Add Social Warfare Floating Buttons
Social Warfare is my favorite plugin for social sharing. The plugin is easy to use, flexible, and customizable. The floating buttons on the screen are the best part. I love the idea that social sharing buttons are floating down the screen as the reader moves through the post. They don’t have to wait until the end to share. Make it easy for your readers to share!
Add Alt Text to Your Images
Not only is the addition of alt text a good SEO best practice, you’ll also want to add alt text for your pins searchability within the Pinterest search engine. You can do this in the media manager if you’re using WordPress. There’s an alt text area for all of your images. Don’t leave this blank. Everything you enter here will travel with your images if a visitor pins them.
What should go in the alt text? Keywords my friends, keywords! What I like to do is going to Pinterest and use their search engine to fine tune my keywords. Start typing in a potential keyword. Watch how Pinterest starts adding more words onto your term (just like Google’s search engine). Hit enter and then take a look at the list of words that show up below the search bar.

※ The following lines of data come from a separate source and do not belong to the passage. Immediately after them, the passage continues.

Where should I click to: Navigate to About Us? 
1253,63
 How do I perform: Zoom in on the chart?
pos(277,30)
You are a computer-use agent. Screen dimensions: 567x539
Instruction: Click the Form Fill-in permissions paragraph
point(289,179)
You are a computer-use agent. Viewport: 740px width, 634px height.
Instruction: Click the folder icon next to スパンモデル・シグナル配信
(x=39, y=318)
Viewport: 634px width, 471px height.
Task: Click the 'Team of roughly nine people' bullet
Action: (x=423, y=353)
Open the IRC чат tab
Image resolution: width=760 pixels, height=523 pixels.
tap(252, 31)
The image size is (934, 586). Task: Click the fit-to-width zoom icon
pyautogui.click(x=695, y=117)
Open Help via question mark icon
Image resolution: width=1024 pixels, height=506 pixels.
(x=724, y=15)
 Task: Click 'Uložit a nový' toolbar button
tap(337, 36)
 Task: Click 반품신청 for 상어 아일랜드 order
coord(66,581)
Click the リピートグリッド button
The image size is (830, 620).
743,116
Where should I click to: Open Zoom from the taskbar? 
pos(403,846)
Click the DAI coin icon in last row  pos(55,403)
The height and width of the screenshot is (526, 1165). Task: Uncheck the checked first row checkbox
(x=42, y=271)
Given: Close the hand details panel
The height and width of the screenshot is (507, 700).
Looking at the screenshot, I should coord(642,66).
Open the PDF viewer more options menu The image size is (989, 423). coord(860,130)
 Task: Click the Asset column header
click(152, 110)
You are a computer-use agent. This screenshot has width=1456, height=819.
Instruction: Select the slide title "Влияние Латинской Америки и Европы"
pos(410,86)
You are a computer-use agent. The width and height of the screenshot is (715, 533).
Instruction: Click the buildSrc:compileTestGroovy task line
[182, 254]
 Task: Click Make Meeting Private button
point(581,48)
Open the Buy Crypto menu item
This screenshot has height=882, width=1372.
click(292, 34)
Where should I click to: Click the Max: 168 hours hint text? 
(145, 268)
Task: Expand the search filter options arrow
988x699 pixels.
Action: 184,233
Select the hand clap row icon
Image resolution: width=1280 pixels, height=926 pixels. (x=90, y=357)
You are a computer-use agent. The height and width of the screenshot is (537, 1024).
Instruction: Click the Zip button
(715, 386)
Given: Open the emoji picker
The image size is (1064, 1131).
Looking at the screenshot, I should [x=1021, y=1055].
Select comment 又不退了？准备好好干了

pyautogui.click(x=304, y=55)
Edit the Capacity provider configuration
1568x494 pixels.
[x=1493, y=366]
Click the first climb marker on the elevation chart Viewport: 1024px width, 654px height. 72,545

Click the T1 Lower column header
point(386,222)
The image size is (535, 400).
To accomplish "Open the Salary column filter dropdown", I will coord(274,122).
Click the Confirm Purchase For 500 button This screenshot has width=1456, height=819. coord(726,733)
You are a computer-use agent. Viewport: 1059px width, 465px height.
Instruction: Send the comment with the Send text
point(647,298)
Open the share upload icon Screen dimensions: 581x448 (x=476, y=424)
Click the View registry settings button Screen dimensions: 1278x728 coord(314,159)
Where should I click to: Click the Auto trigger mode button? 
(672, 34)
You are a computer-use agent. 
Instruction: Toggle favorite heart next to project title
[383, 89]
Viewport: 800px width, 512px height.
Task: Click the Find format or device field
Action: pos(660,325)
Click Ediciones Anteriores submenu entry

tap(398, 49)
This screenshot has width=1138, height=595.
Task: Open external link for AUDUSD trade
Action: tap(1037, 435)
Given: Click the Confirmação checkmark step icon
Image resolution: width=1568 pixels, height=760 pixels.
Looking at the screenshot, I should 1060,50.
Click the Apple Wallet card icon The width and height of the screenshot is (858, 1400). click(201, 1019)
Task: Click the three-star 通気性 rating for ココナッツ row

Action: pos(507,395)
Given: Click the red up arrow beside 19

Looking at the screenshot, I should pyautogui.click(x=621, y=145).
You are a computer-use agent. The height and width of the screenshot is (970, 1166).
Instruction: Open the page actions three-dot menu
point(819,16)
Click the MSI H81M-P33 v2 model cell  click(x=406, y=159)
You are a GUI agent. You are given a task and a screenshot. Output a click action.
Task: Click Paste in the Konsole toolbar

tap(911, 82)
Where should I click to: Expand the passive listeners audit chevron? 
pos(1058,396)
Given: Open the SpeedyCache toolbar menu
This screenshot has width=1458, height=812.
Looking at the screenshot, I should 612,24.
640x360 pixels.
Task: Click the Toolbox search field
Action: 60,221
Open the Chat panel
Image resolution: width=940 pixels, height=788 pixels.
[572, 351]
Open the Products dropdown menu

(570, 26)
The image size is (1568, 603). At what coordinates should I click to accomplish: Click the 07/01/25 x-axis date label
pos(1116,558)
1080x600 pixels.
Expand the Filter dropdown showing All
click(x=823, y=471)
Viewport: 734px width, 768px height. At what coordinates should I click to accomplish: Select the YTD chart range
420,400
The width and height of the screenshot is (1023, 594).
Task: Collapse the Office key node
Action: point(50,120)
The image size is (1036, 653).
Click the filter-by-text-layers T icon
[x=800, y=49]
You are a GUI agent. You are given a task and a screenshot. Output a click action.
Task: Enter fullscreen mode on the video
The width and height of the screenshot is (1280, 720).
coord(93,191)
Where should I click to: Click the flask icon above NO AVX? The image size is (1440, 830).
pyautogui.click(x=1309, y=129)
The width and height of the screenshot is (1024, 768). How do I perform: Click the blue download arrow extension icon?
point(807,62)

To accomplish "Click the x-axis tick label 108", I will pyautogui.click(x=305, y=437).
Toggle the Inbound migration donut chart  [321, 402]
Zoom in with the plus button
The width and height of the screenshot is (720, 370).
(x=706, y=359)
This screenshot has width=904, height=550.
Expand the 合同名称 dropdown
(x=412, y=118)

The first five words are great options to consider for keywords to include in your image alt text.
Add a Pinterest Board or Profile
Back in the Pinterest Developer tools screen you can select the widget builder option again. Here you can make a couple pretty slick tools to embed on your site. You can either place a scaled down version for one of your own Pinterest boards or alternatively your Pinterest profile. I like to go the “board” route and make a widget for the board that contains all of our blog post pins.
You can then place this widget within a blog post, in your sidebar, as a header or a multitude of other ways. My preference is to put the board in the sidebar so it shows up on every post. You can accomplish this by placing the code that’s generated (see bottom of image) into a text widget. You do have one extra step with this widget though. You’ll also need to place a second snippet of code (see image below) into the footer section of your page or theme.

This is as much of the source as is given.